Porcupine-like rats living today in East Africa very similar to remains of ancient rats found by Israeli archaeologists in Judean Desert
A type of rat that lived about 100,000 years ago in the Judean Desert reveals evidence of a “climatic corridor” from Africa to Europe in which a less-dry climate prevailed. This may have helped ancient humans cross the deserts between the African savannah and the Levant.
So argues a new study published in the journal PNAS (Proceedings of the [US] National Academy of Science), led by Dr. Ignacio Lezgbester of the University of Haifa and Berlin’s Museum of Natural History, along with staff at Tel Aviv University, the Hebrew University of Jerusalem, the Israel Geological Survey, the Israel Antiquities Authority and Montpellier University in France,
The rodent, known as the maned or crested rat (Lophiomys imhausi), is long haired and bushy tailed that today lives in East Africa. Resembling a porcupine, it is named for its mane of long, coarse black-and-white-banded hairs that begins at the top of the head and extends beyond the base of the tail. Each one weighs about a kilogram.
Ancient remains of this type of rodent was discovered in excavations by the Israel Antiquities Authority and the Hebrew University in 2016. The mane rat that now lives in East Africa and this specimen are very, very close animals, so if today this species lives in humid areas, chances are that even about 100,000 years ago the subspecies we found would have needed the same conditions,” the researchers wrote.
Over the last hundreds and even millions of years there has been a migration of ancient human species from Africa to the Levant and from there to Europe. In the earliest migrations, which began as early as 1.8 million years ago, researchers believe that “ecological corridors” between the savannah of Africa and the Levant allowed these ancient humans to cross the Saharan Arabian deserts that divide the two climatic regions.
However, when it comes to the migration that occurred about 100,000 years ago, of modern humans, it is not clear to researchers whether the migration was made possible thanks to such “corridors” or whether some technological leap allowed them to cross the deserts.

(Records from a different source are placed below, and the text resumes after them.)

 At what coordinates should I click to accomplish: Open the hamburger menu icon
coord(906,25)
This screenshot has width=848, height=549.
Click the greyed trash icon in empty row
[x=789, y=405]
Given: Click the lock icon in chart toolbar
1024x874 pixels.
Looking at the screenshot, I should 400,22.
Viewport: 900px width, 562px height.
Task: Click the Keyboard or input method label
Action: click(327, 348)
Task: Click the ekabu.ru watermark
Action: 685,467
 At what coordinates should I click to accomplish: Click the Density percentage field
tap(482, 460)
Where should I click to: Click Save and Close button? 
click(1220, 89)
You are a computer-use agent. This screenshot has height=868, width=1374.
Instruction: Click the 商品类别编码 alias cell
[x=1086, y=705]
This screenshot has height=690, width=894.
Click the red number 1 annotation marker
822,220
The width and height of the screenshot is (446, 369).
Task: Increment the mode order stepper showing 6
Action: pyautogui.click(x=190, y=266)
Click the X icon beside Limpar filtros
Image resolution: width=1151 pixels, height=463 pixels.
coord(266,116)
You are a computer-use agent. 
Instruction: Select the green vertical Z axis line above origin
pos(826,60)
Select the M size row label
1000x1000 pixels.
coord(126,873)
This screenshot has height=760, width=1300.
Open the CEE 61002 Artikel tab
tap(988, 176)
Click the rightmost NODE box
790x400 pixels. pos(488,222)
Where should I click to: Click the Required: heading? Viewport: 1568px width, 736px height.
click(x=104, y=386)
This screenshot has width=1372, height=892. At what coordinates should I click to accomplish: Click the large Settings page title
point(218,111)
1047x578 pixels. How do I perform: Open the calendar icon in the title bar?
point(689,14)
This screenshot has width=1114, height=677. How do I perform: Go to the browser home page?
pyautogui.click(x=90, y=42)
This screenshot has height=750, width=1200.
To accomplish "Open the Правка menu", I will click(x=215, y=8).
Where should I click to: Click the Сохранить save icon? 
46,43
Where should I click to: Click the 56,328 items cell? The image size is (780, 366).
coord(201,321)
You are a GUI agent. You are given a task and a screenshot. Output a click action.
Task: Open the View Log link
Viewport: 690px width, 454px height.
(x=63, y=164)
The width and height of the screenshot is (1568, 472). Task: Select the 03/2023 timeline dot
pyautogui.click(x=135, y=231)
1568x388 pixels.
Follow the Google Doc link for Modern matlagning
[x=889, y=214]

The current study was conducted as part of the DEADSEA ECO project funded by the European Research Council (ERC). The project, which is headquartered at the University of Haifa, has been studying the interactions between animals in the Judean Desert and humans over the past tens of thousands of years. During their work, the researchers analyzed a complex of hundreds of bones from a cave in the southern Judean Desert.
The remains were revealed during an experimental archaeological excavation by the Israel Antiquities Authority and the Hebrew University whose primary purpose was to search for hidden scrolls. This excavation yielded hundreds of finds from various periods, including the fascinating find of bones of the rat subspecies, which today lives in an environment of dense green vegetation.
A carbon 14 test was able to date one of the bones to a period 42,000 years ago. The rest of the bones could not be dated by this method because they were more than 50,000 years old. Researchers at the Geological Survey came to the aid of the researchers and were able to date gypsum fragments that were discovered together with the bones and use them to date the lower limit for the appearance of rodents 120,000 years ago. This is how the researchers got the window of time during which these rats lived in the Judean Desert.
What further helped in the dating was the DNA that the researchers were able to extract from the bones, thanks to their high level of preservation. Thanks to DNA and meticulous morphological analysis, the researchers were able to characterize the remains as an extinct subspecies of the mane rat currently living in East Africa.
The researchers also found that the genetic proximity indicates a split between modern mane rats and those found in the Judean Desert about 120,000 years ago, in line with other dating methods. According to the researchers, like its relatives in Africa, this subspecies was also characterized by special protection against predators, which include extra-thick skull bones and poisonous fur. The source of the poison in a bark that the mane rat chews and spreads on absorbent hairs on the sides of her body.
“But more importantly, genetic proximity allows us to assume that the primitive subspecies also lives in a climatic environment similar to the one in which it lives today,” the researchers wrote, “because the same African species came to the Judean Desert through an ancient climatic corridor. It is also likely that humans who migrated from Africa to the Levant at that time were also aided by the same ecological corridor,” the researchers suggested.